Return to Play: Which Leagues Solved It and Who’s Left Hanging

As the nation begins to allow more businesses to re-open, sports has started to get back on track amidst the global pandemic. Though not in the U.S., Bundesliga, the German soccer league, was one of the very first to resume play. On the other side of the world, the Korean baseball league also resumed and ESPN has not been shy about carrying the live games, though one must be an early riser to catch a few innings. Expect to be awake around 5:00 am (ET), if not earlier to see the great sport back in action.

Meanwhile, the focus has shifted strongly Stateside as the NHL and NBA have made a strong push to begin their leagues once again. While the NHL was the first to have a plan in place, all indications point toward the NBA having their games occur first with a target start date of July 31st. How the NBA put it all together has been something of a mystery in the respect of how they assembled it all. As it turns out, the process, from start to finish, was a negotiation. NBA Commissioner Adam Silver made it a point to listen to the players and vice versa.

The NHL had a very similar experience with one twist. Their committee to get back on the ice was comprised of league officials and a carefully selected five-player board to represent the interests of the players’ union. For the most part, the players are onboard with the arrangements of limiting play in two hub cities, diving right into playoffs and expanding those playoffs from 16 to 24 teams. There was almost zero negativity that came out of this arrangement. Like the NBA’s efforts, it was a negotiation that heavily involved player input in determining just how things would be structured up to and upon games resuming.

So where does that leave the status of baseball?

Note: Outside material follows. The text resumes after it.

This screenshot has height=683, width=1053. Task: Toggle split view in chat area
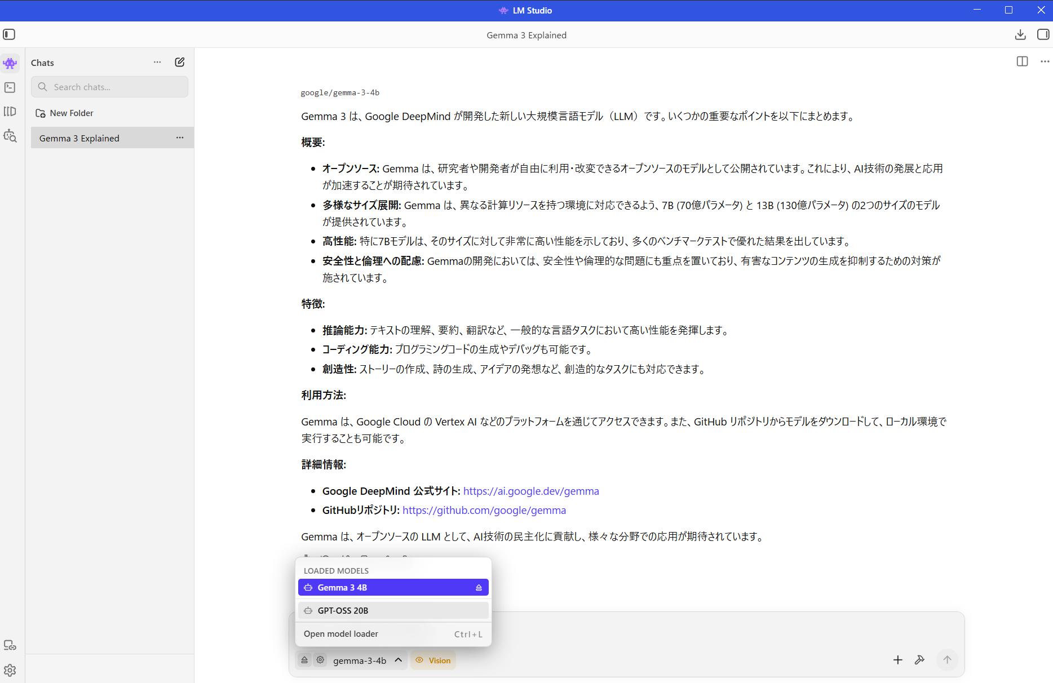point(1021,61)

Major League Baseball is currently in a near-disastrous position as it is having nowhere near the success of the NHL and NBA when it comes to returning to play. To understand how that league got to this point, it is important to examine baseball’s process, which has done anything but mirror the fluidity and vision of hockey and basketball.

To begin with, efforts initiated with the owners approaching the players’ union and asking them to take a pay cut, both sides aware the season would be shortened, though by how much is still up in the air. The players agreed to the salary decrease. Hey, success, right? Not quite.

The owners returned to the players and asked them to take a second pay cut. The players vehemently rejected this proposal, with some such as the Nationals’ Max Scherzer being quite outspoken on the issue. While critics will point out the reality that the players are not going to starve after taking a second decrease in salary, it is the principal of the matter that their contracts are mutual agreements to play a 162-game season at their corresponding incomes. Taking a pay cut with a shortened season is a no-brainer, yet the owners fumbled the situation when they didn’t get their request right the first time. To ask of a second pay decrease came across like a slap in the face to the players, which has become near incendiary if anything.

Next is the owners laying the groundwork for an 80-game season. The players countered with something that wasn’t even close as they suggested 114 games. This canyon of a gap between the owners and union only further reinforces how so far apart the two sides are.

Baseball is  the game of summer and next week the calendar will arrive in mid-June. The point being, time is quickly passing while the chances for baseball to come back dwindle. Certainly a 114-game season is less and less a reality by the hour. Before long, the same will hold true for an 80-game season, perhaps a notion that has struck owners quite abruptly as the concept for a 50-game season is now being floated around.

This contractual tug-o-war has amounted to nothing more than both sides telling each other how it is. There are two separate adversaries, each willing to give up only minimal concessions while ballparks remain devoid of nine-inning play. Major League Baseball lacked the foresight and joint effort that both the NHL and NBA began with. Sadly, the probability of no baseball this summer grows with each passing week and every vaunted ego.